A: First, the context in which 2FA is employed is very important. The concept of a risk context contemplates how and when systems are secured, and how much risk is acceptable for the safeguarding of the data. In fact, the ISO 27001 standard talks about the need of first defining the organizations risk context and then choosing the applicable controls. The emphasis on choosing applicable controls versus every control must be implemented. For example, restricting employment of only US citizens may be an appropriate control for some Federal Agencies, but probably not for a majority of businesses. So keeping the context in mind, it makes sense that the NIST, which is a Federal Agency, will have much stricter tolerances to comply with.

This is a procedural decision made by a Federal Agency. NIST actually provides guidelines for the use of SMS (see Special Publication 800-63B, however, it just prefers that Federal Agencies don’t.

Q: Given all of the NIST guidance, why would a business still choose to use SMS for 2FA over another channel?

A: Simply put – cost and benefit. For example, most people have their own mobile phone and can receive SMS. The SIM card that’s already in the phone provides the physical factor which can save businesses money versus if they need to use RSA tokens.

Also, ease of use and low maintenance are huge factors for using SMS. For example, it is impractical that a bank sends their customers an RSA token, which is expensive and can get lost due to infrequent use. Even if a bank employees use a soft token, the bank would need to install an application on employee machines and terminals, and this would require maintenance and updates by the IT department. With SMS, you don’t have these problems – you rely on something your end users already have and know how to use – their mobile phone. The bottom line is that SMS-based 2FA is the most cost-effective method for most businesses and it provides better security than just username and password alone.

Q: Do you think this is the beginning of the end for SMS-based 2FA?

A: I don’t think so. Implementing some form of 2FA is an incremental improvement in security over just a user name and password. SMS is a convenient and reliable delivery mechanism similar to the US postal service delivering your credit card PIN. It’s possible to intercept the token, but that’s only one factor. In the case of SMS-delivered tokens, they are only valid for a short period of time.

Q: What are some specific recommendations enterprises can take away for their own SMS-based 2FA programs?

A: If you’re only using a username and password, then adding 2FA with SMS is still better. OpenMarket can identify real networks from VOIP and VOIP-generated numbers and NIST’s guidance is to use only numbers associated with real networks.

Q: What about using mobile app authenticators?

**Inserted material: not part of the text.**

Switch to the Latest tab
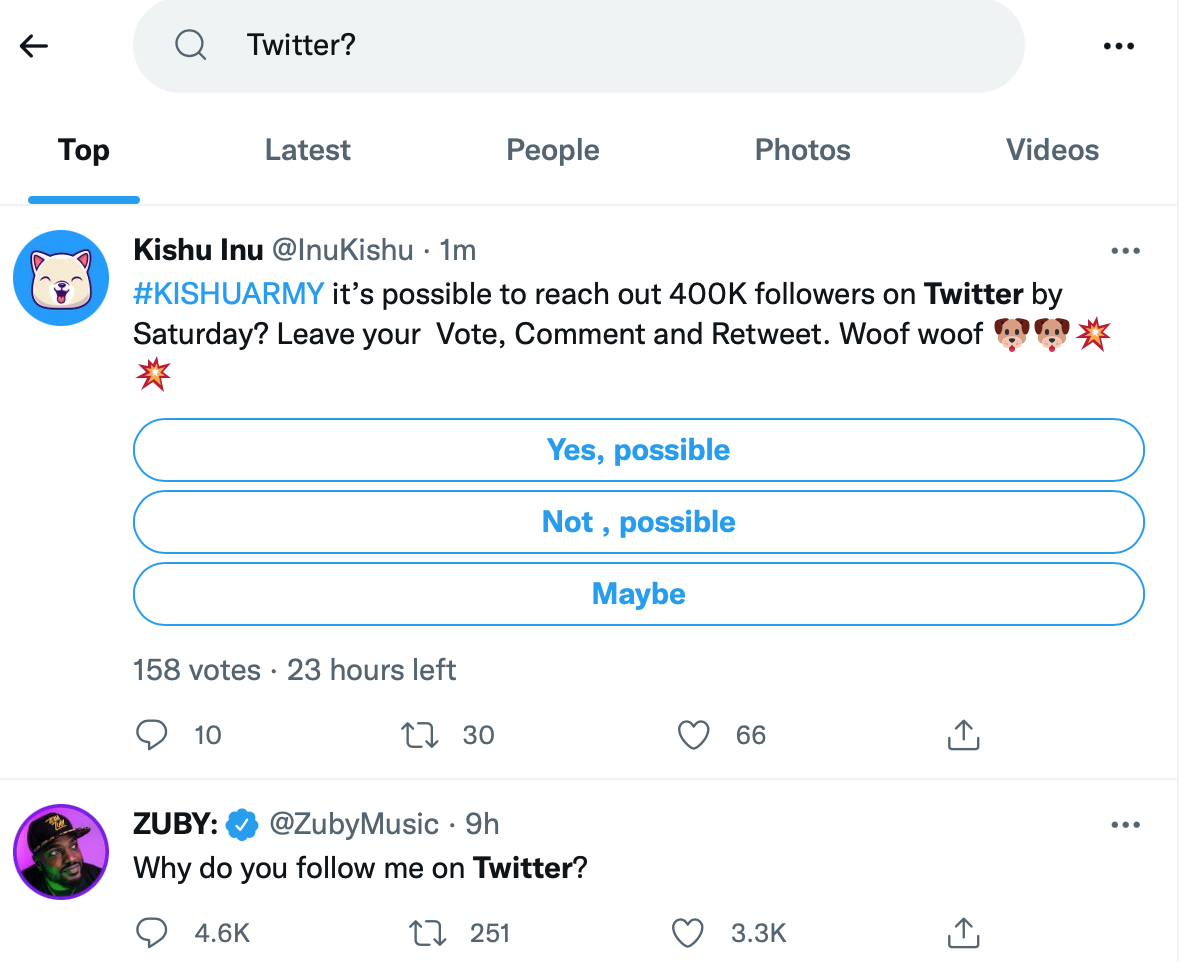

A: Mobile app authenticators are a good option for smartphone users, but they do add a layer of complexity because users have to find, download and learn these apps. There are still large segments of the population both US and globally that don’t have a smartphone. A strength of SMS-based 2FA is that it natively works on every phone – it’s truly ubiquitous. Security that is simple to use gets used and that makes us all safer.

In summary, using SMS-based 2FA is just one control out of many that should exist to mitigate the risk of unauthorized access to systems. This includes strong password policies, periodic changing of passwords and secrets, and more.

The key takeaways for me are that 1) enterprises need to secure their systems for both internal and external users, 2) the NIST has several recommendations on how to employ 2FA, and 3) that SMS-based 2FA is a viable option for most businesses and user scenarios due to its cost effectiveness and ease of implementation.